§ Problem requirements
Set the listing down again in full, word for word, with the pictures left out.

§ Data supplied
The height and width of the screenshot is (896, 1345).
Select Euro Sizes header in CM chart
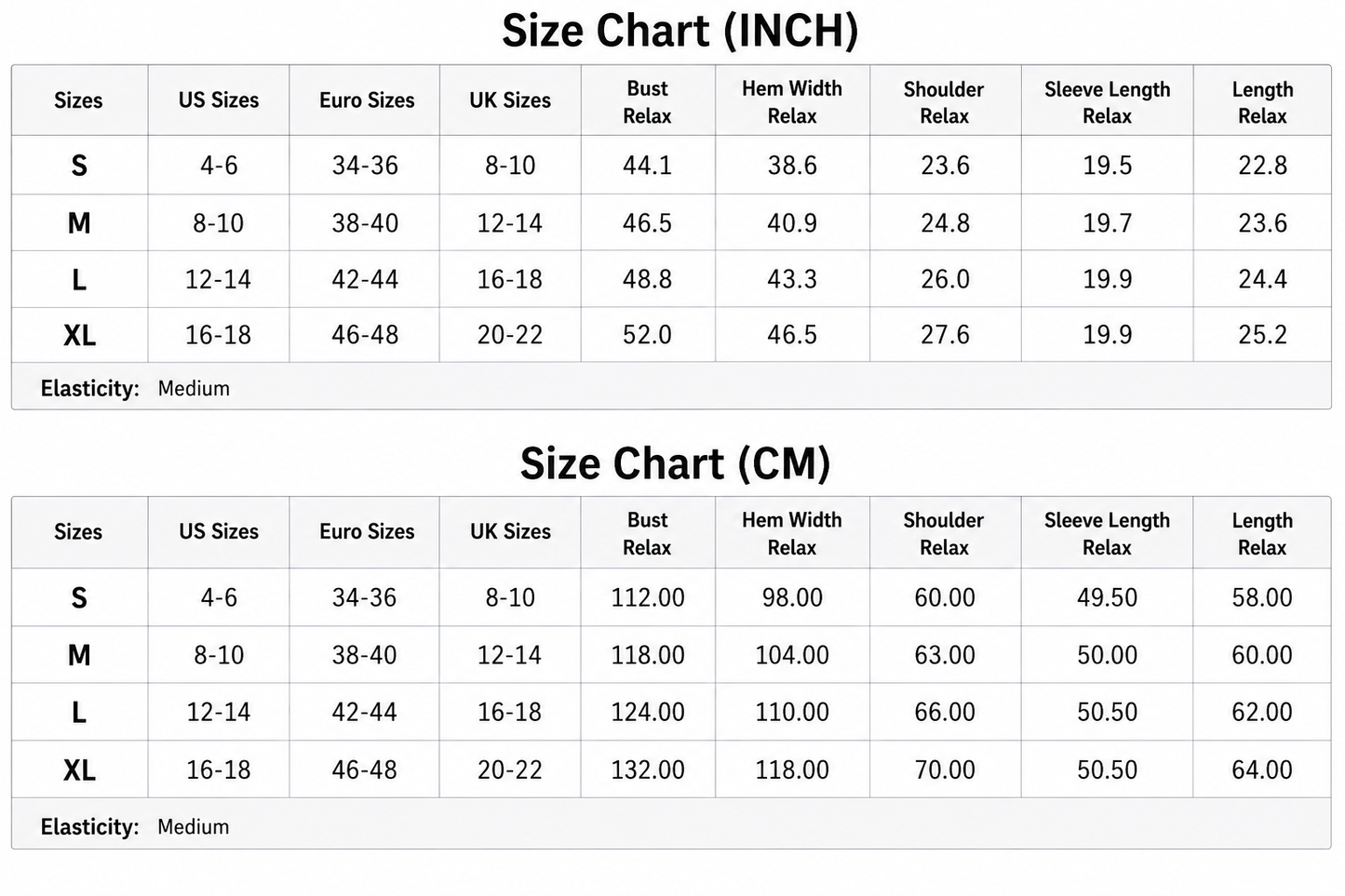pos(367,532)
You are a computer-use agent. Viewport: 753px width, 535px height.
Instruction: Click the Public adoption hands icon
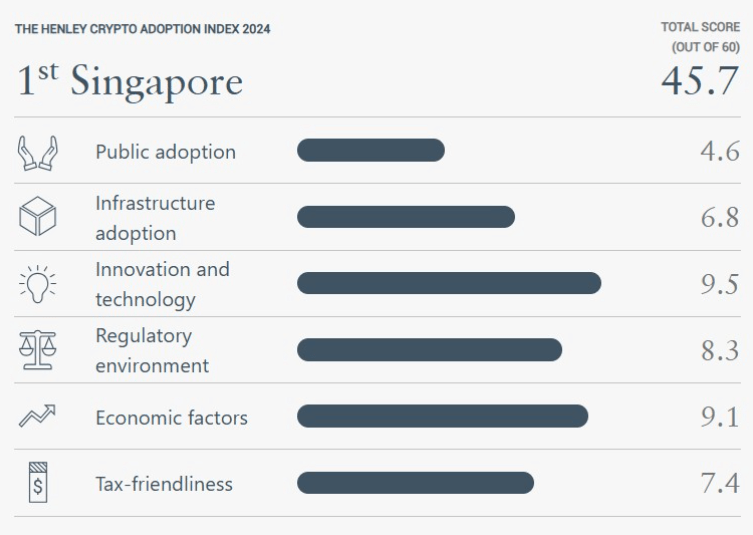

§ Expected output
The height and width of the screenshot is (896, 1345).
Select Euro Sizes header in CM chart
pos(367,532)
You are a computer-use agent. Viewport: 753px width, 535px height.
Instruction: Click the Public adoption hands icon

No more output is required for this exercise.